* _Extract to read_
========================================================================
In Japan Patent publication no. JPH0791799, whose disclosure is incorporated by reference, Kenzo et al. describe an aluminum vessel provided as a container inside a lower case in a body, partitioned by a vessel partition unit to form vessel chambers, and a heat exchanger is disposed in a bottom of the vessel. The unit is formed with a plurality of communicating long holes and slidably mounted with a slide plate having communicating long holes at a slide groove. When the plate is moved, the chamber communicates with the chamber in response to the movement. The exchanger is disposed at the bottom of the vessel, and formed of a heat dissipating fin, a thermal conductor, and a Peltier element interposed to be held between the fin and the conductor.

Many, if not all of the prior art employ devices, having the same thermoelectric chip for both heating and cooling, have three major limitations:

• • 1. using the same chip for heating and cooling shortens the device and thermoelectric chip life due to thermal cycling between hot and cold conditions;
  • 2. the housing of many of the devices is not suitable nor sufficiently stable for vehicle transport and the devices and/or bottles could fall over easily;
  • 3. in devices using the same thermoelectric chip, there is room only for one bottle, meaning, that the user must choose between either a cooling or a heating function, and using both functions at the same time is not possible.

There is therefore a need for a lightweight, portable, combined-but-separately functional, refrigerator/cooler and bottle warmer that may be used in the home and on the go (such as in vehicles), having a stable and reliable configuration.

SUMMARY OF INVENTION

According to the teachings of the current invention, there is provided a combined thermoelectric cooler and bottle warmer system for use at home and in vehicles, the system having a front and a back side, and having a lightweight and stable configuration, the system comprising: a bottle warmer/sterilizer/hot water unit located at the front of the system, the bottle warmer unit operated to heat a first bottle at temperatures ranging from ambient to 100 degrees C.; a control panel, located on the front of the system, the control panel serving to control the bottle warmer unit; a thermoelectric refrigerator unit; and a system enclosure enclosing the bottle warmer unit and the thermoelectric refrigerator unit; wherein the thermoelectric refrigerator unit and the bottle warmer unit are separately functional. Preferably, the bottle warmer unit further comprises: a unit cover; a unit well; and a heating cup having an outside surface, and wherein the heating cup is configured to be partially filled with water, the heating cup removably positioned within the unit well and wherein the first bottle removably positioned within the heating cup, and the unit cover removably positioned above the first bottle. Most preferably, the heating cup further includes a positive temperature coefficient (PTC) heating element therein, the heating element electrically-connected to the bottle warmer unit when the cup is positioned within the unit well, and the cup having thermal insulation on part of the outside surface. Typically, the control of the bottle warmer unit includes: activation/deactivation of the bottle warmer; target heating mode determination for heating the first bottle; control of a heating target temperature of the first bottle; display of a current temperature of the first bottle; temperature display being in C and F; and control of a time the first bottle is maintained at a given temperature. Most typically, the refrigeration unit includes at least one refrigeration space and a cover thereupon, the cover having an open and a closed position, with the cover having a refrigerator seal therein to provide a refrigeration/condensation seal on the at least one refrigeration space when the refrigerator cover is in a closed position.
========================================================================
* _Material provided_
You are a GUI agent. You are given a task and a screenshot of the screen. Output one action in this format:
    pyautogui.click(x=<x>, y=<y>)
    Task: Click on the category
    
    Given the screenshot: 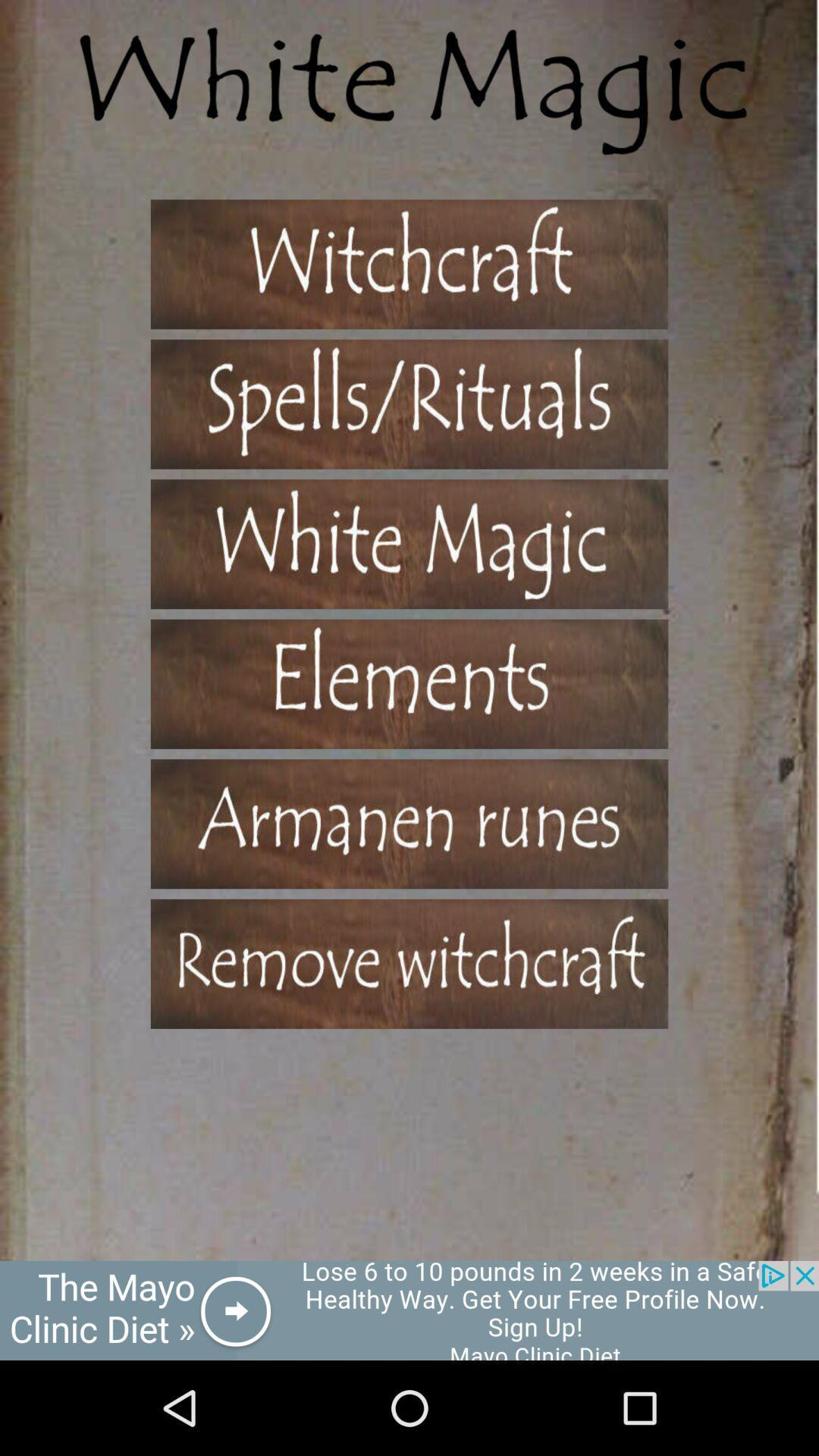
========================================================================
* _Problems and tasks_
(a) In the patent text on the combined cooler and bottle warmer, what temperature range does the bottle warmer unit heat the first bottle to?
(b) Pick up the patent text on the combined cooler and bottle warmer after its final sentence and keep writing it.
The material plays no part in what follows.

* _Task results_
(a) From ambient to 100 degrees C.

(b)
Preferably, the refrigeration unit includes a thermoelectric cooling device, the refrigeration unit having light weight and simplicity of operation. Most preferably, the system has an AC power and a DC power input socket and a power on-off switch, the unit powered by either 110/220 V AC or 12 V DC. Typically, a second bottle holder is configured uncovered and next to the bottle warmer unit. Most typically, a carrying handle is rotatably affixed on hinges, the hinges connected to the system enclosure, the carrying handle having an open position for carrying the system and a stowed/closed position. Preferably, the system has additional straps having connectors configured to securely connect the system to universal vehicle systems, the system secured with the front of the system facing forward within the vehicle.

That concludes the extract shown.